Selected passage:
Oil prices recorded impressive gains at the last trading session of the week.
Oil prices settled at their highest levels in more than a year on hopes a U.S. stimulus deal will boost the energy demand coupled with strong compliance in output cuts by OPEC+.
Brent crude futures closed at $62.43 after rising to an intra-daily session high of $62.83, the highest price level since Jan. 22, 2020.
West Texas Intermediate printed a weekly gain of about 4.7% while Brent crude rallied by 5.3% on the week.
Oil traders are virtually going long on macros that show U.S. President Joe Biden is pushing hard for approval of the $1.9 trillion COVID-19 relief plan to bolster economic growth and help millions of its unemployed citizens.
Oil prices are also printing yearly high attributed partly to production curbs from the Saudis’ and leading oil producers, as they try as much possible in supporting prices weakened by the ravaging COVID-19 virus that keeps disrupting the global economy
What you must know: Brent crude is the leading global benchmark for Atlantic basin crude oils. The international benchmark is used to set the price of crude oil for about two-thirds of the world’s traded crude oil, including Nigeria’s crude (Bonny Light, Brass River, Qua Iboe, etc.).
- About 90% of Nigeria’s export earnings coming from crude oil and about 60% of the Federal government revenue is gotten from oil.

Work instruction 1: Do these statements agree with the oil price report? (a) Brent crude futures closed at $62.83. (b) Brent crude gained more on the week than West Texas Intermediate. (c) About 60% of Nigeria's export earnings come from crude oil. For each, answer yes or no and quote the deciding words.
Work instruction 2: Can you copy the part of the oil price report starting at "Oil prices settled" and ending at "cuts by OPEC+.", word for word?
The lines that follow have nothing to do with the oil price report.

Data:
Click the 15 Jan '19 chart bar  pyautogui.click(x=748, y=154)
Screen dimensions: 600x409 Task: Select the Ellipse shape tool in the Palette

Exercise answer 1:
(a) No: "Brent crude futures closed at $62.43 after rising to an intra-daily session high of $62.83"
(b) Yes: "West Texas Intermediate printed a weekly gain of about 4.7% while Brent crude rallied by 5.3% on the week"
(c) No: "About 90% of Nigeria’s export earnings coming from crude oil"

Exercise answer 2:
Oil prices settled at their highest levels in more than a year on hopes a U.S. stimulus deal will boost the energy demand coupled with strong compliance in output cuts by OPEC+.